#### About this exercise:
Once the line holding "PT. Micro Madani Institute (110, 1388)" is written out, stop; begin at the first line of the material below and retype exactly, dropping pictures.
---------- Provided entries
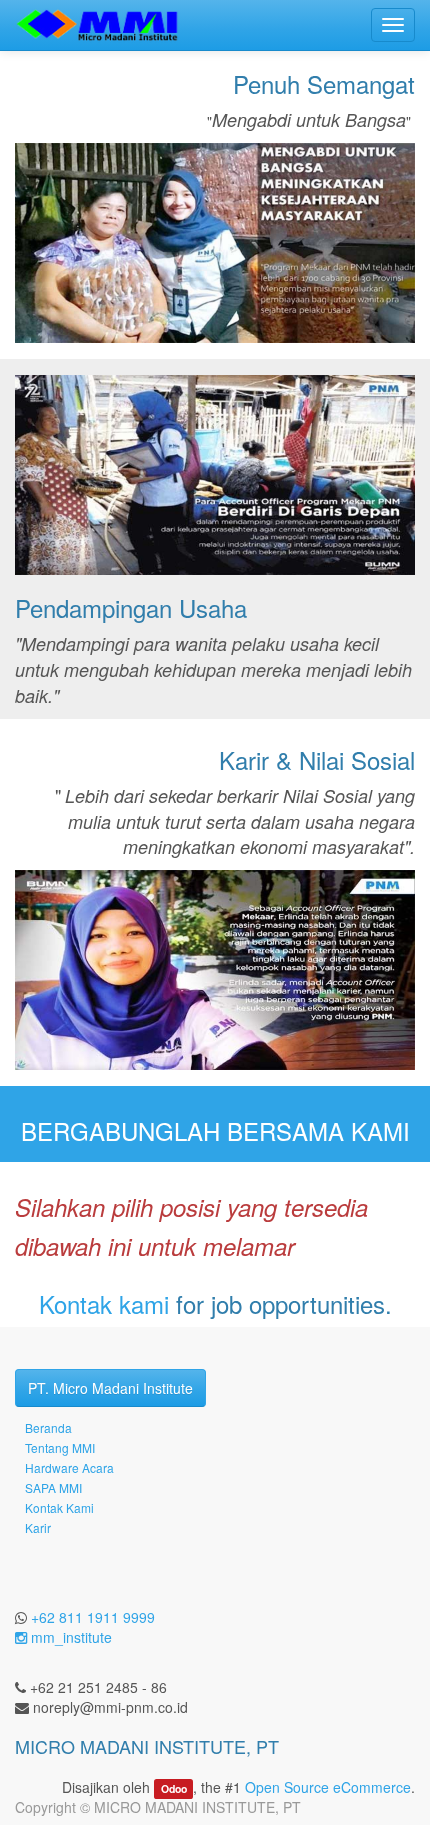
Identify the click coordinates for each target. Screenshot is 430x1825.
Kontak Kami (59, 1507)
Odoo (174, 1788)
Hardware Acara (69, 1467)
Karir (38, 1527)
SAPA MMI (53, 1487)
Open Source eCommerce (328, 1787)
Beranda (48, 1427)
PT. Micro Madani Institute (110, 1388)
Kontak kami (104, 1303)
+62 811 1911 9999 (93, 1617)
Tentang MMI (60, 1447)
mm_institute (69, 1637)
--------------------
#### Answer section:
Identify the click coordinates for each target. Screenshot is 430x1825.
Kontak Kami (59, 1507)
Odoo (174, 1788)
Hardware Acara (69, 1467)
Karir (38, 1527)
SAPA MMI (53, 1487)
Open Source eCommerce (328, 1787)
Beranda (48, 1427)
PT. Micro Madani Institute (110, 1388)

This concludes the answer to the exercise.